Abstract. Quantification of emission changes is a prerequisite for the assessment of
control effectiveness in improving air quality. However, the traditional
bottom-up method for characterizing emissions requires detailed
investigation of emissions data (e.g., activity and other emission
parameters) that usually takes months to perform and limits timely
assessments. Here we propose a novel method to address this issue by using a
response model that provides real-time estimation of emission changes based
on air quality observations in combination with emission-concentration
response functions derived from chemical transport modeling. We applied the
new method to quantify the emission changes on the North China Plain (NCP)
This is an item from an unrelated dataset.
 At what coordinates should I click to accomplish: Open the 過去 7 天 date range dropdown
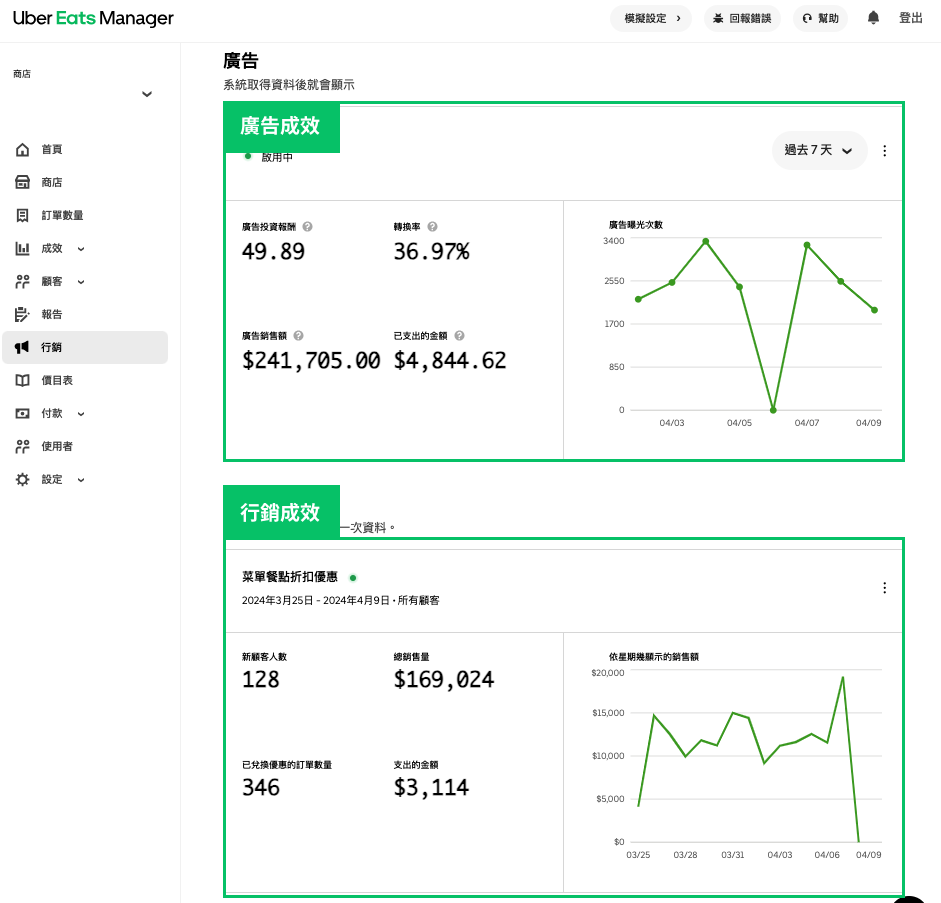(819, 151)
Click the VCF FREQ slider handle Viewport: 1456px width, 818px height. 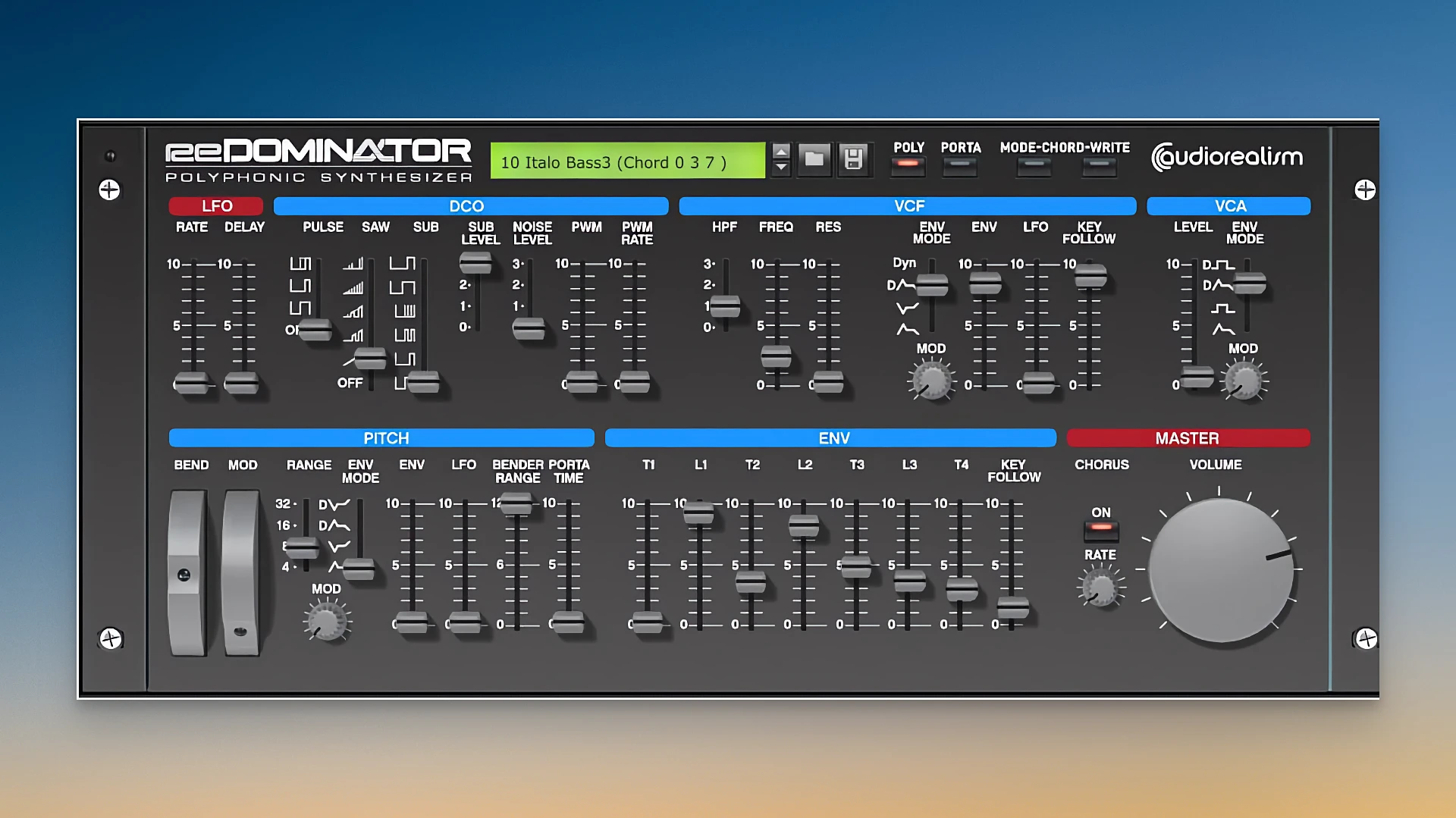(776, 355)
due to the COVID-19 pandemic shutdown, which overlapped the Spring Festival (also known as Chinese New Year)
holiday. Results suggest that the anthropogenic emissions of NO2,
SO2, volatile organic compound (VOC) and primary PM2.5 on the NCP were reduced by 51 %, 28 %,
67 % and 63 %, respectively, due to the COVID-19 shutdown, indicating
longer and stronger shutdown effects in 2020 compared to the previous Spring
Festival holiday. The reductions of VOC and primary PM2.5 emissions are
generally effective in reducing O3 and PM2.5 concentrations.
However, such air quality improvements are largely offset by reductions in
NOx emissions. NOx emission reductions lead to increases in
O3 and PM2.5 concentrations on the NCP due to the strongly VOC-limited
conditions in winter. A strong NH3-rich condition is also suggested
from the air quality response to the substantial NOx emission
reduction. Well-designed control strategies are recommended based on the air
quality response associated with the unexpected emission changes during the
COVID-19 period. In addition, our results demonstrate that the new
response-based inversion model can well capture emission changes based on
variations in ambient concentrations and thereby illustrate the great
potential for improving the accuracy and efficiency of bottom-up emission
inventory methods.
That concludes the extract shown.